▶ TRECHO DO DOCUMENTO:
━━━

Opinião

Licenciamento de software ISS vs ICMS – crítica ao parecer da PGR

Autor

  • Alberto Macedo

    é mestre e doutor em Direito Econômico Financeiro e Tributário pela USP MBA em Gestão Pública Tributária pela Fundação Dom Cabral (FDC) professor Insper e Fipecafi assessor especial da Secretaria Municipal da Fazenda de SP representante de SP na Câmara Técnica Permanente da Abrasf membro do Conselho de Altos Estudos de Finanças e Tributação da ACSP e ex-subsecretário da Receita Municipal de SP.

1 de fevereiro de 2020, 6h47

Poderíamos aqui tecer algumas críticas ao parecer da Procuradoria Geral da República na ADI 5.958/DF, dentre elas, a de que ele não entendeu que o Convênio ICMS 106/17 extrapolou o texto constitucional, quando, desconsiderando o regime constitucional de tributação do ICMS nas operações interestaduais, parte na origem e parte no destino (incisos VII e VIII do §2º do artigo 155), previu, como presunção absoluta, a tributação de “mercadorias digitais” totalmente no destino.[1][2]

Mas, equívocos como o supracitado não suplantam um equívoco maior, que é o de os referidos convênio e parecer ignorarem a premissa dos conceitos constitucionais de mercadoria e de serviço. Uma abordagem equivocada dessa premissa fez a PGR construir três pilares argumentativos em seu parecer na ADI 5.958 (e também nas ADI 5.576/SP e 5.659/MG) que devem ser revistos: (i) a possibilidade de um conceito jurídico de “mercadoria digital”; (ii) o critério prateleira vs encomenda como requisito do conceito constitucional de serviço; e (iii) o superado entendimento (conforme RE-RG 651.703/PR) de serviço como obrigação de fazer. Vamos analisar cada um deles.

━━━

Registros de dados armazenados
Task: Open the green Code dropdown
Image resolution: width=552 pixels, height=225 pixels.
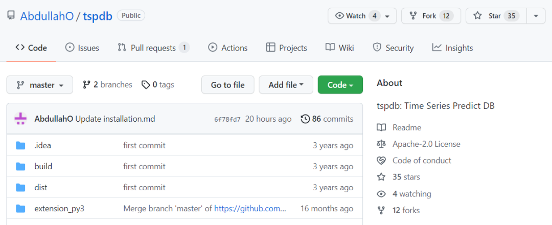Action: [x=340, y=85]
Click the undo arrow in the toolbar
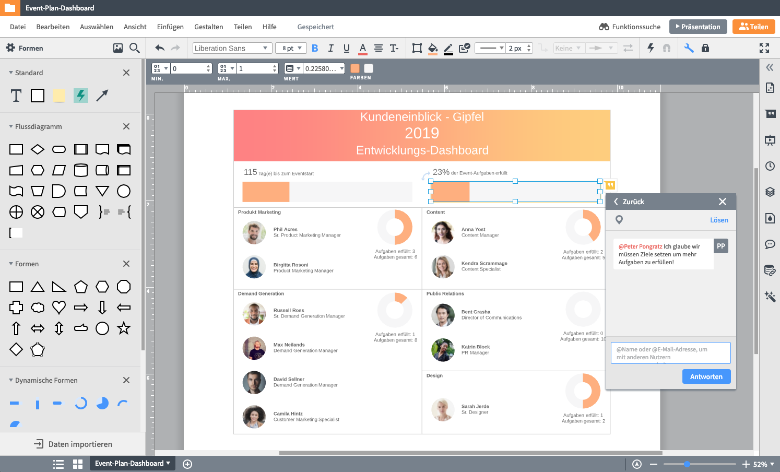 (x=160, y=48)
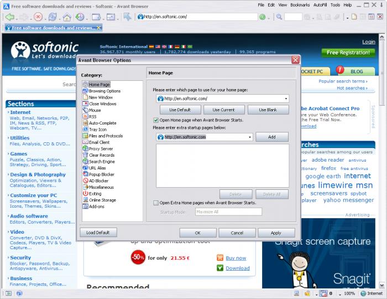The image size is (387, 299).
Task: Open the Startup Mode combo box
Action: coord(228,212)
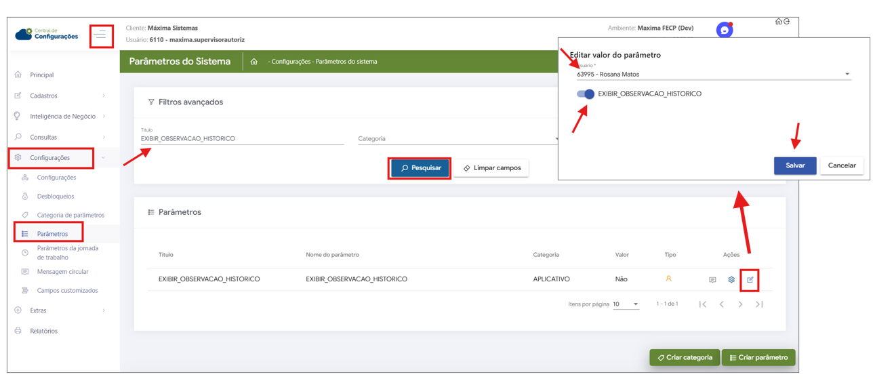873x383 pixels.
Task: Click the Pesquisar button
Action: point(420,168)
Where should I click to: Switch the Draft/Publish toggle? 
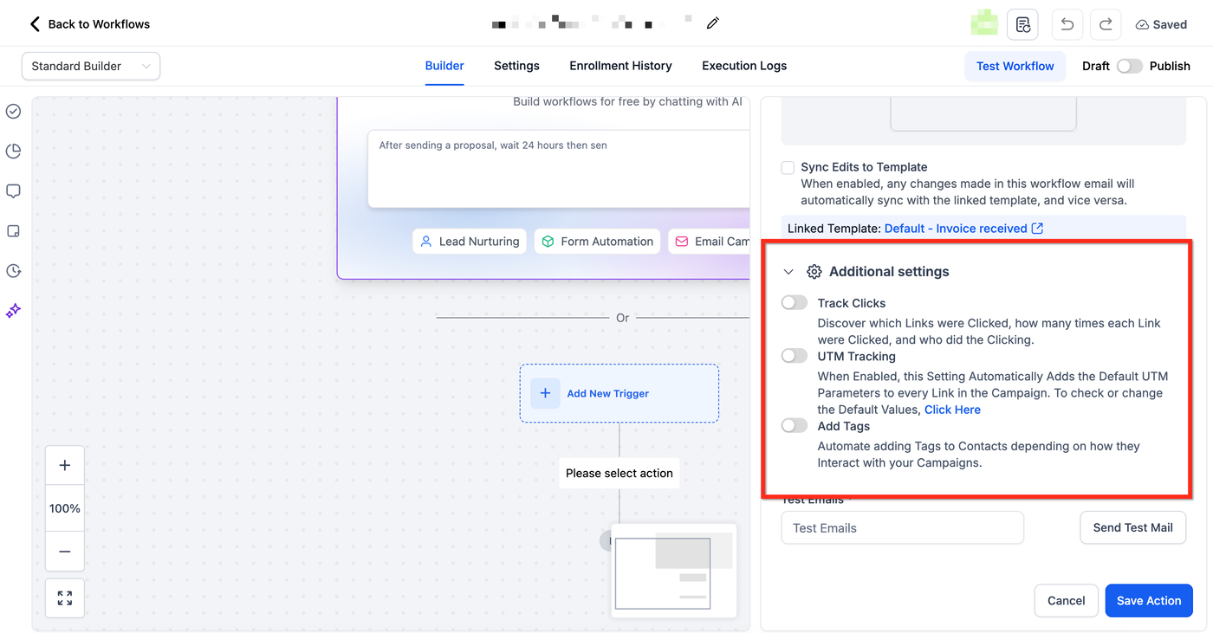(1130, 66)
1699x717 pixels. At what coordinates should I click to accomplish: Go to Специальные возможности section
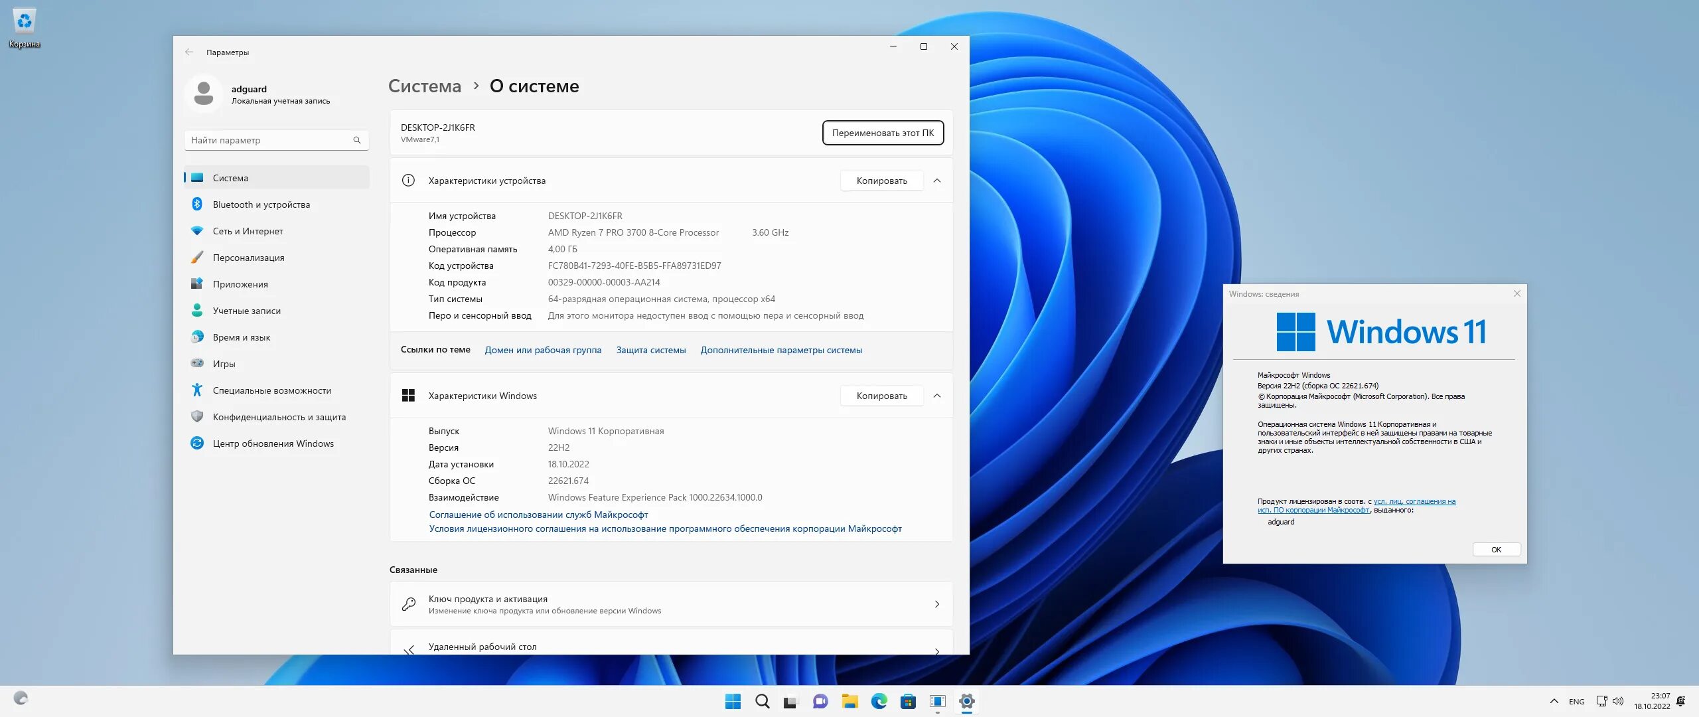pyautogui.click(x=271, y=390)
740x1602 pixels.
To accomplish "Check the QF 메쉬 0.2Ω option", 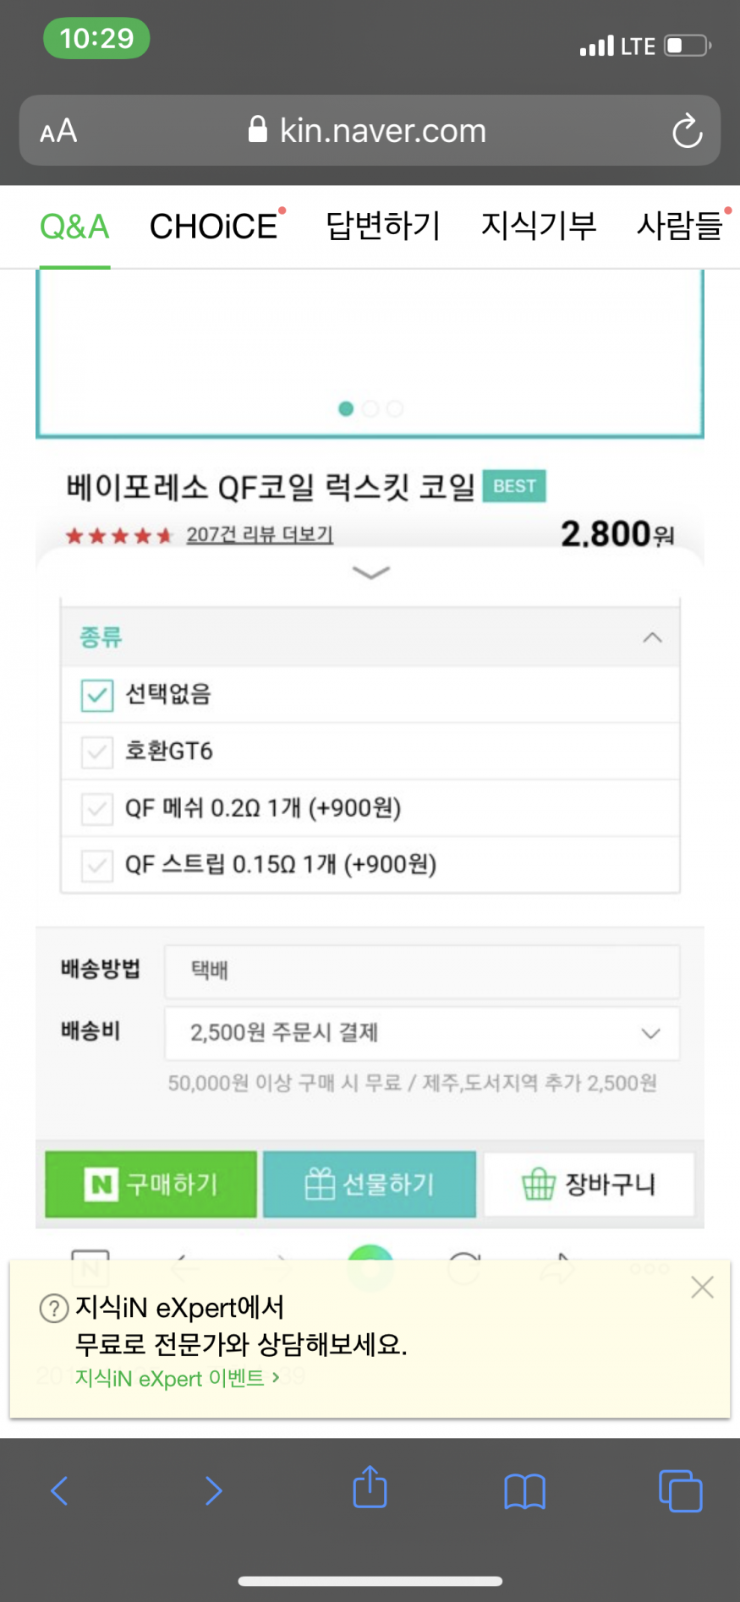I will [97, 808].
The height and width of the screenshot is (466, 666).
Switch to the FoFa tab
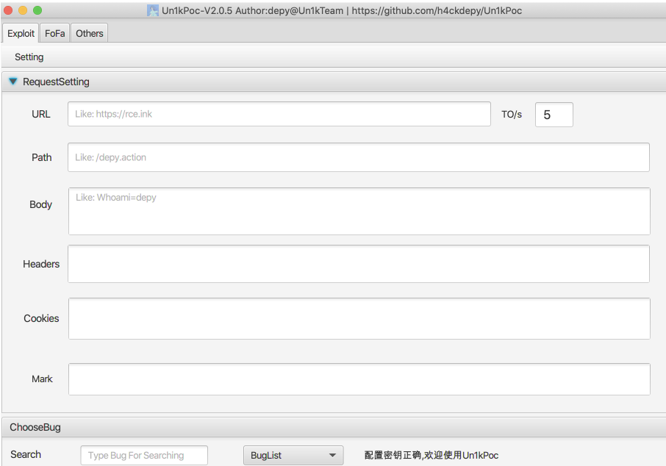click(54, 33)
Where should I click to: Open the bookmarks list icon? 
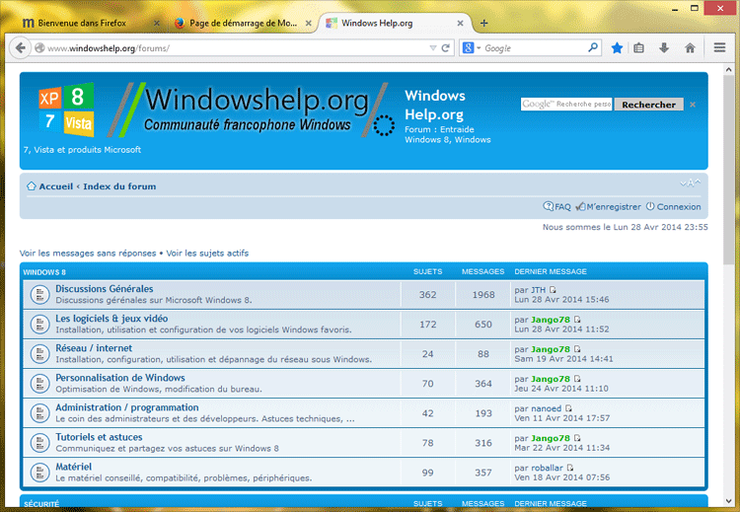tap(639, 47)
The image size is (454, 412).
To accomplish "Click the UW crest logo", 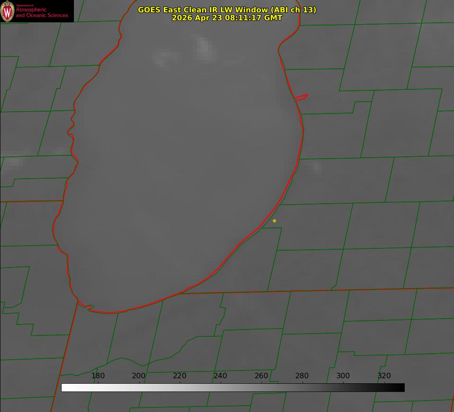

━━━

▶ INSTRUÇÕES:
a. Você pode reescrever em forma de lista, mais enxuta, o parágrafo do artigo sobre licenciamento de software que começa com "Mas, equívocos como o supracitado", sem perder seus fatos principais?
b. Como o artigo sobre licenciamento de software prosseguiria? Dê continuidade ao texto a partir do ponto em que ele termina.
Esses dados não têm relação com o artigo.

▶ RESULTADOS:
a.
- O equívoco maior do convênio e do parecer é ignorar a premissa dos conceitos constitucionais de mercadoria e de serviço.
- Essa abordagem levou a PGR a construir, em seu parecer na ADI 5.958 (e também nas ADI 5.576/SP e 5.659/MG), três pilares argumentativos que devem ser revistos:
  - a possibilidade de um conceito jurídico de "mercadoria digital";
  - o critério prateleira vs encomenda como requisito do conceito constitucional de serviço;
  - o entendimento superado (conforme RE-RG 651.703/PR) de serviço como obrigação de fazer.
- Cada um desses pilares será analisado.

b.
A impossibilidade de um conceito constitucional de “mercadoria digital”, à luz do RE-RG 651.703
A ADI-MC 1.945/MT, impetrada em 1998, julgada pelo STF em 2010 em cautelar, tem sido utilizada pelo Convênio e pelo parecer para defender ser possível a existência de um conceito constitucional de mercadoria virtual. Segue trecho da emenda:

“8. ICMS. Incidência sobre softwares adquiridos por meio de transferência eletrônica de dados (…). Possibilidade. Inexistência de bem corpóreo ou mercadoria em sentido estrito. Irrelevância. O Tribunal não pode se furtar a abarcar situações novas, consequências concretas do mundo real, com base em premissas jurídicas que não são mais totalmente corretas. O apego a tais diretrizes jurídicas acaba por enfraquecer o texto constitucional, pois não permite que a abertura dos dispositivos da Constituição possa se adaptar aos novos tempos, antes imprevisíveis.” (grifo nosso)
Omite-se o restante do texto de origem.